Nohturfft also studies phagocytosis as a real-life function of the immune system. When a microbe gets pulled into an immune cell, its phagosome carrier fuses with a lysosome that promptly delivers a killing blast of hydrolytic enzymes. To isolate this process, Nohturfft extracts phagosomes and mixes them with lysosomes in a test tube. With this system, he has identified the early “tethering and docking” steps that precede the actual fusion of the two organelles. He’s now building on this finding by studying the proteins that govern the process. Nohturfft says the research offers biomedical opportunities: Some dangerous bacteria outwit the immune system by blocking the phagosome/lysosome union, he says. “And we think that in some cases this interference might be at the tethering and docking level,” he adds. “If this happens, the phagosomes and lysosomes never interact, allowing the bacteria to survive within the cell. So, our work provides new tools and perspectives in this area that will be useful to researchers who study the pathology of microbial infections.”

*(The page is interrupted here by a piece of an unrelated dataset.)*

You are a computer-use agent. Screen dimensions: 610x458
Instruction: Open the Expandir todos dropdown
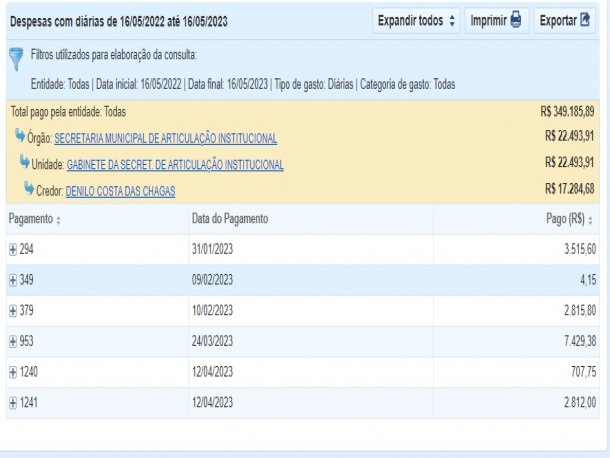pyautogui.click(x=415, y=20)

Meanwhile, Nohturfft’s research on cholesterol metabolism has made important strides. Cholesterol in the cell typically exists in one of two forms: either as the free lipid in membranes, or bound to fatty acids as a cholesterol ester. The latter form constitutes one component of low-density lipoprotein (LDL), which is the primary cholesterol-carrying substance in the blood. Upon entering a cell, LDL is transported to lysosomes that hydrolyze it back to its cholesterol and fatty acid components. In this way, the cell liberates cholesterol to make it available for membrane production. But in atherosclerosis—which can be a precursor to heart disease—this process is blocked. Instead of being hydrolyzed, cholesterol ester accumulates in lysosomes, so that the free lipid can’t go out and build membranes like it’s supposed to.

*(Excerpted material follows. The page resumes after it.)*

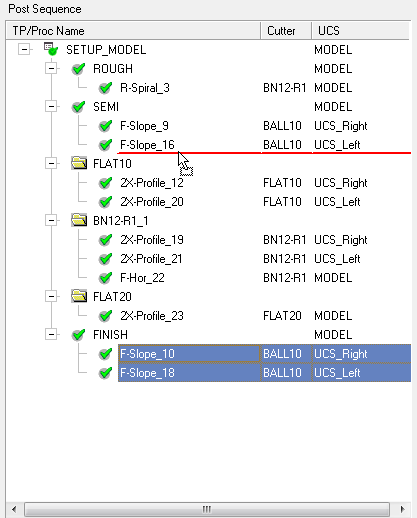Click the green checkmark beside FINISH
The height and width of the screenshot is (518, 417).
78,335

The cause of this accumulation long mystified researchers until Nohturfft identified a mechanism. According to his findings, hydrolysis of the cholesterol ester is driven by the membrane’s capacity to absorb free cholesterol—if membrane levels are low, the lysosome releases more, and if the levels are high, the cholesterol stays in the lysosome in the esterified form. Nohturfft speculates that the membranes in atherosclerotic cells are saturated with cholesterol, and that this saturation prevents the release of free cholesterol from lysosomes. “Because cholesterol is water-insoluble, it has nowhere to go,” he explains. “And our data provided an attractive model for why lysosomal cholesterol ester accumulation might happen in human cells.”
Looking forward, Nohturfft says he’s pleased with his professional prospects. “Harvard is a great place to work,” he says. “And I like to teach,” he adds. “The students at Harvard are excellent. And teaching helps me keep an eye on the big picture.”